Most insurers are waiting to see how far the Trump administration and the Republican-controlled Congress will go with health-care reform initiatives that could end up gutting or ending the ACA. The biggest factor is the Trump administration threatening to end federal cost-sharing reduction payments for 2018.
Cigna HealthCare of N.C. filed for a 31.9 percent rate increase to cover a projected 21,396 customers in five Triangle counties.
The reductions, which serve as subsidies, help lower-income individuals buy plans with reduced out-of-pocket costs for medical care, such as lower deductibles and co-payments.
Lobbyists for the health insurance industry, American Medical Association, American Hospital Association and U.S. Chamber of Commerce have asked Trump and congressional Republicans to fully fund ACA subsidies.
However, Aetna, Anthem and Blue Cross Blue Shield of Kansas City already have announced they will curtail or withdraw 2018 ACA plans from states or counties.
Blue Cross said “the lack of funding for cost-sharing reduction payments drove the majority (60 percent) of the requested increase.” Without the uncertainty, the insurer said the average increase would have been 8.8 percent.
“We are still required to offer the additional cost-sharing reduction benefits to participate in the exchange, so covering these costs without (the federal subsidies) will drive up our average rate for next year,” Tajlili said.
The insurer said the return of the Federal Health Insurance tax accounts for 3 percent of the increase.
“It’s unfortunate that the Trump administration and Congress have chosen to create so much uncertainty about continuing that legally mandated payments,” said Mark Hall, a law professor at Wake Forest University who is a national expert on health care.
“That uncertainty puts insurers, like Blue Cross, in a real bind: either they set their prices for next year based on the assumption that the payments will continue, but risk having to either cancel coverage or impose substantial mid-year increases.
“Or, they go ahead and price their products assuming these payments cease, which results in a rate increase that is almost three times what it would otherwise be.”
Tajlili said that if the Trump administration provides more certainty about cost-sharing reduction payments, it could amend and re-file its request to reflect a lower rate increase.
Mitch Kokai, policy analyst with Libertarian think tank John Locke Foundation, called it interesting that ACA supporters “are trying to shift blame for rate increases to the Trump administration” since insurers raised rates before Trump was elected.
“One of the reasons many people supported Trump was because of his promise to get rid of the ACA,” Kokai said. “Trying to shift the blame to the Trump administration takes a lot of chutzpah.”
On March 1, Blue Cross reported a $38 million loss on ACA-related patient care for 2016 when including federal reimbursements, compared with a $283 million loss in 2015 and $123 million loss in 2014.

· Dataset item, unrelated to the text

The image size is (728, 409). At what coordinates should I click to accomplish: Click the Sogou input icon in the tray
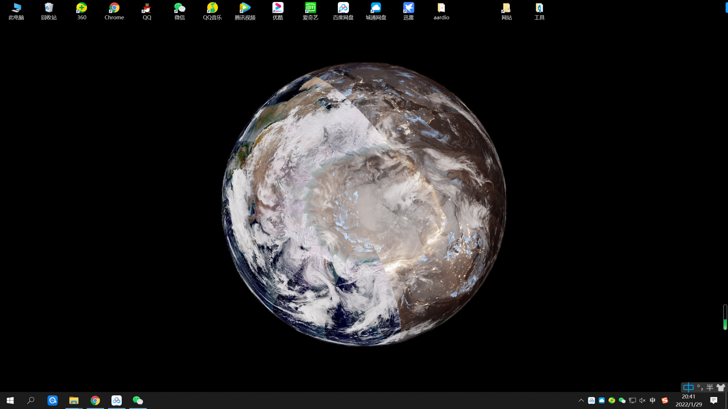point(665,400)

Most ACA-related losses are related to enrollees being older and sicker. They tend to require additional and higher-cost services, such as orthopedics, cardiology and cancer services, emergency room care and specialty drugs.
Tajlili said the insurer is “seeing the market begin to stabilize in 2017 after three years of coverage with a slightly older and slightly healthier customer, particularly those we picked up from other carriers.”
“So, it is trending in a direction consistent with other blocks of business.”